• _Exercise instructions_:
1. In the passage on minority education in Hungary, how many parents must make a joint request for minority education to be organized?
2. From the records, print the lines starting with the line that contains "Screenshot is 338x2576." and going on through the line that contains "Więcej o plikach", without the pictures.
* begin Text shown *
The population of Hungary and the populations in neighbouring countries are special ‘mixed’ populations, as a result of migration and the frequent modification of the borders in the wake of the wars waged in this region over past centuries. In these countries it has to be considered and judged on a case-by-case basis, what ethnic minorities are considered as ‘indigenous’ and what communities are granted collective rights providing education and cultural autonomy. (It is well known that in Hungary ethnic communities living in Hungary for at least a hundred years are considered by the act on minorities as minorities recognised by law and vested with specific privileges.)
In Hungary it is possible in principle to organise separate ethnic minority schools or classes in schools (learning groups) for according to the act on public education minority education may be organised based on a collective request made by eight parents together. The following is a review of whether the objective - practical - requisites are available for the exercising of this right.
In our reports on recent years we gave account cases where local governments in charge of maintaining education institutions of ethnic (minority) communities had made attempts to close such institutions saying that there is a shortage or lack of ethnic minority teachers. Our inspections performed in such cases revealed that such attempts to close schools of minority communities were actually aimed to save money, but it was definitely more effective to argue with the often real shortage of teachers of minorities, and it was often more difficult to refute by the minority self-governments concerned.
* end Text shown *
* begin Records for the task *
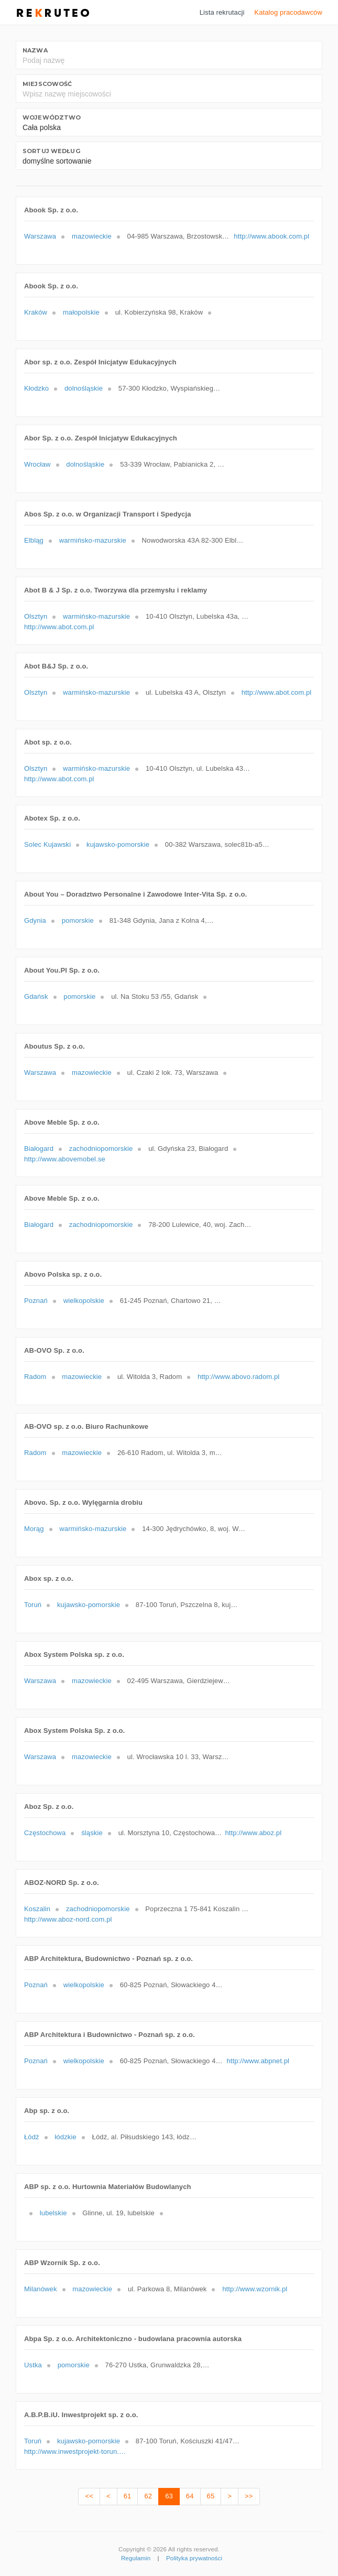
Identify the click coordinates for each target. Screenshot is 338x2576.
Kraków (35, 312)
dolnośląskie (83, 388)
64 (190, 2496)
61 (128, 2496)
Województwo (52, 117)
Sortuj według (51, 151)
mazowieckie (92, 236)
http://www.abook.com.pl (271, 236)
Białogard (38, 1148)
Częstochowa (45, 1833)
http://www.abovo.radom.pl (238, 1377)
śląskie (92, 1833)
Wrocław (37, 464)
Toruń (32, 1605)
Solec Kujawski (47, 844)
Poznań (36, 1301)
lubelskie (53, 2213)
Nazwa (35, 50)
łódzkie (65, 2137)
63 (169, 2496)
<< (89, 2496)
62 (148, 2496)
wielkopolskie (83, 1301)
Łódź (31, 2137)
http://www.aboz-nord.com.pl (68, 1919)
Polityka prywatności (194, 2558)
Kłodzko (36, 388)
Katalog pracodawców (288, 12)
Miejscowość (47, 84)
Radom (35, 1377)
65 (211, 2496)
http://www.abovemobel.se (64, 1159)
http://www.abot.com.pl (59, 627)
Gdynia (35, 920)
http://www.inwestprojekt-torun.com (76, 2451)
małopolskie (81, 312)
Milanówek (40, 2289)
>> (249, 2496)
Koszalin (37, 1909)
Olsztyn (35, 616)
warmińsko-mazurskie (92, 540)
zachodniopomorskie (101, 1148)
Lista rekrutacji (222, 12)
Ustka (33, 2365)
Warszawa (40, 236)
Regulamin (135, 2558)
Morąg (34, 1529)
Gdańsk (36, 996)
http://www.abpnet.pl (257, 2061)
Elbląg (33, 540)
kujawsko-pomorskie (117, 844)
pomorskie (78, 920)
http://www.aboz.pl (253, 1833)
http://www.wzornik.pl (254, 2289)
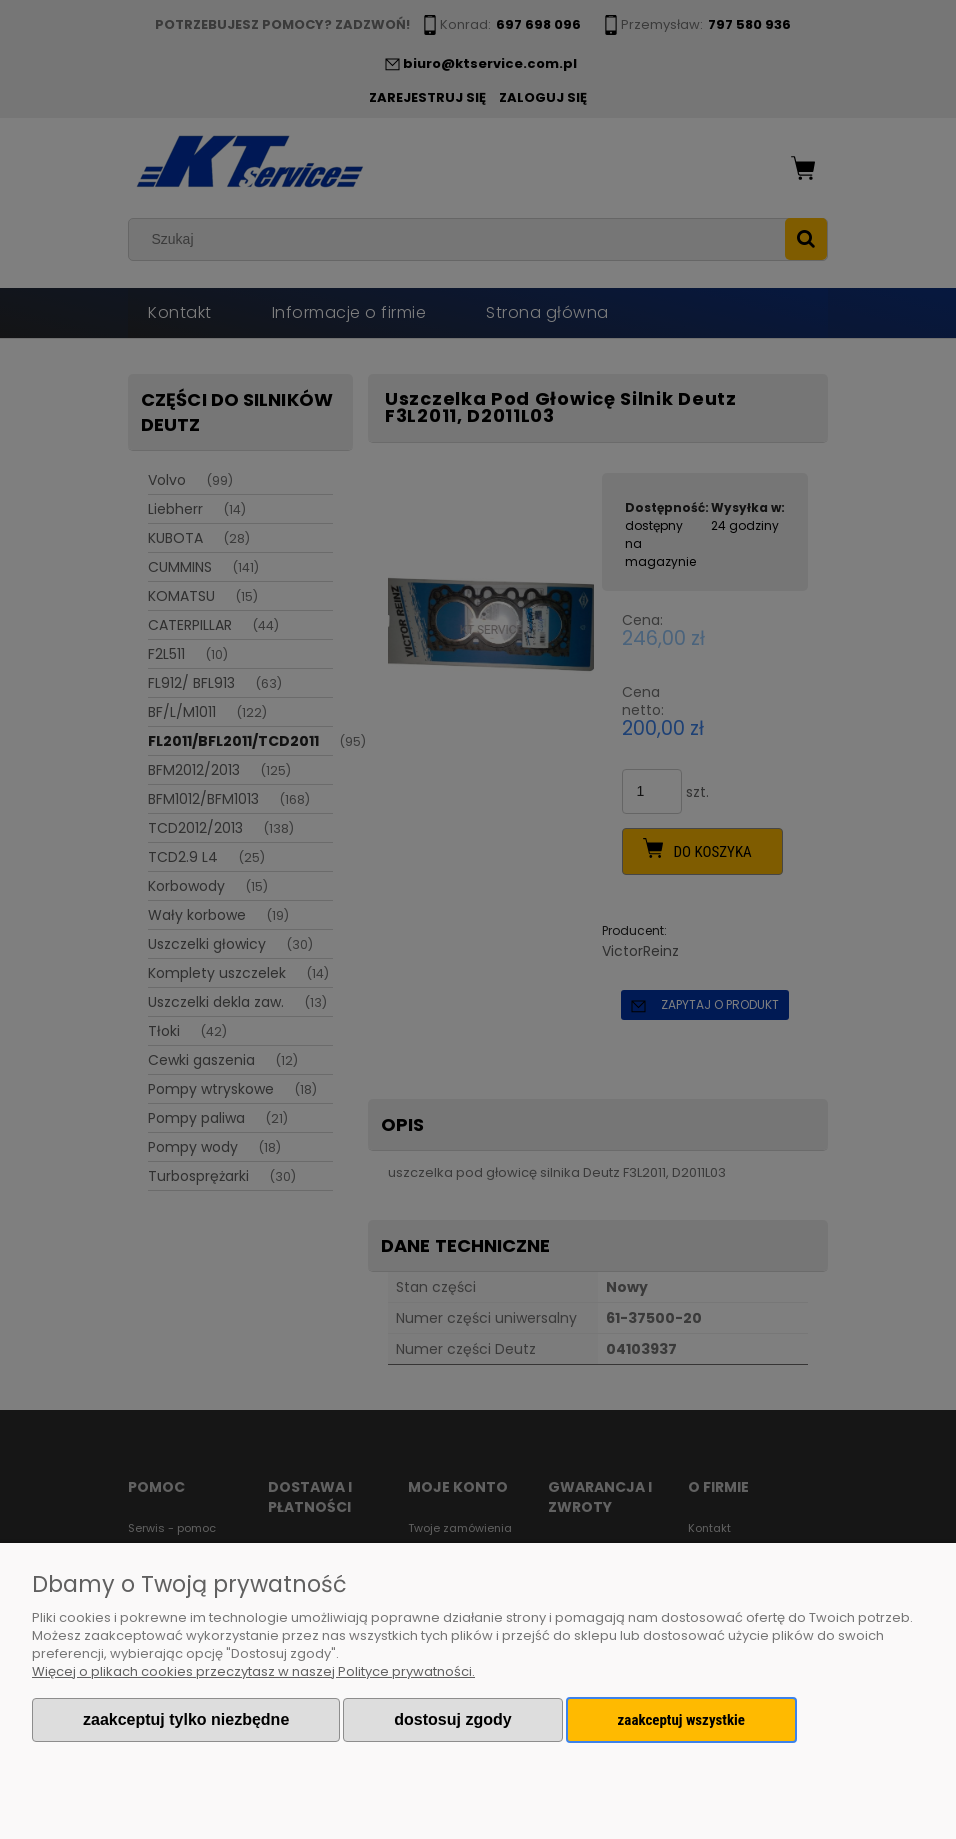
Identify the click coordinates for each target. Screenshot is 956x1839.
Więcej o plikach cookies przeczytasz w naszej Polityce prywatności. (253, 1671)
* end Records for the task *
* begin Records for the task *
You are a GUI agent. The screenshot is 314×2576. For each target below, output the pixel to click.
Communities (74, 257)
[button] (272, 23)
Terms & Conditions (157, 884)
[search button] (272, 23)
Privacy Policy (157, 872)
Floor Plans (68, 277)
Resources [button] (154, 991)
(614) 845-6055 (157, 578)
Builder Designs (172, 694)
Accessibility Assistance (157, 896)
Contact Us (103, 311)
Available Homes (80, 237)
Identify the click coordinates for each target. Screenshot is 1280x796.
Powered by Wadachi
* end Records for the task *
• _Results of the tasks_:
1. Eight parents.

2.
Identify the click coordinates for each target. Screenshot is 338x2576.
Kraków (35, 312)
dolnośląskie (83, 388)
64 (190, 2496)
61 (128, 2496)
Województwo (52, 117)
Sortuj według (51, 151)
mazowieckie (92, 236)
http://www.abook.com.pl (271, 236)
Białogard (38, 1148)
Częstochowa (45, 1833)
http://www.abovo.radom.pl (238, 1377)
śląskie (92, 1833)
Wrocław (37, 464)
Toruń (32, 1605)
Solec Kujawski (47, 844)
Poznań (36, 1301)
lubelskie (53, 2213)
Nazwa (35, 50)
łódzkie (65, 2137)
63 (169, 2496)
<< (89, 2496)
62 (148, 2496)
wielkopolskie (83, 1301)
Łódź (31, 2137)
http://www.aboz-nord.com.pl (68, 1919)
Polityka prywatności (194, 2558)
Kłodzko (36, 388)
Katalog pracodawców (288, 12)
Miejscowość (47, 84)
Radom (35, 1377)
65 (211, 2496)
http://www.abovemobel.se (64, 1159)
http://www.abot.com.pl (59, 627)
Gdynia (35, 920)
http://www.inwestprojekt-torun.com (76, 2451)
małopolskie (81, 312)
Milanówek (40, 2289)
>> (249, 2496)
Koszalin (37, 1909)
Olsztyn (35, 616)
warmińsko-mazurskie (92, 540)
zachodniopomorskie (101, 1148)
Lista rekrutacji (222, 12)
Ustka (33, 2365)
Warszawa (40, 236)
Regulamin (135, 2558)
Morąg (34, 1529)
Gdańsk (36, 996)
http://www.abpnet.pl (257, 2061)
Elbląg (33, 540)
kujawsko-pomorskie (117, 844)
pomorskie (78, 920)
http://www.aboz.pl (253, 1833)
http://www.wzornik.pl (254, 2289)
Identify the click coordinates for each target. Screenshot is 956x1839.
Więcej o plikach cookies przeczytasz w naszej Polityce prywatności. (253, 1671)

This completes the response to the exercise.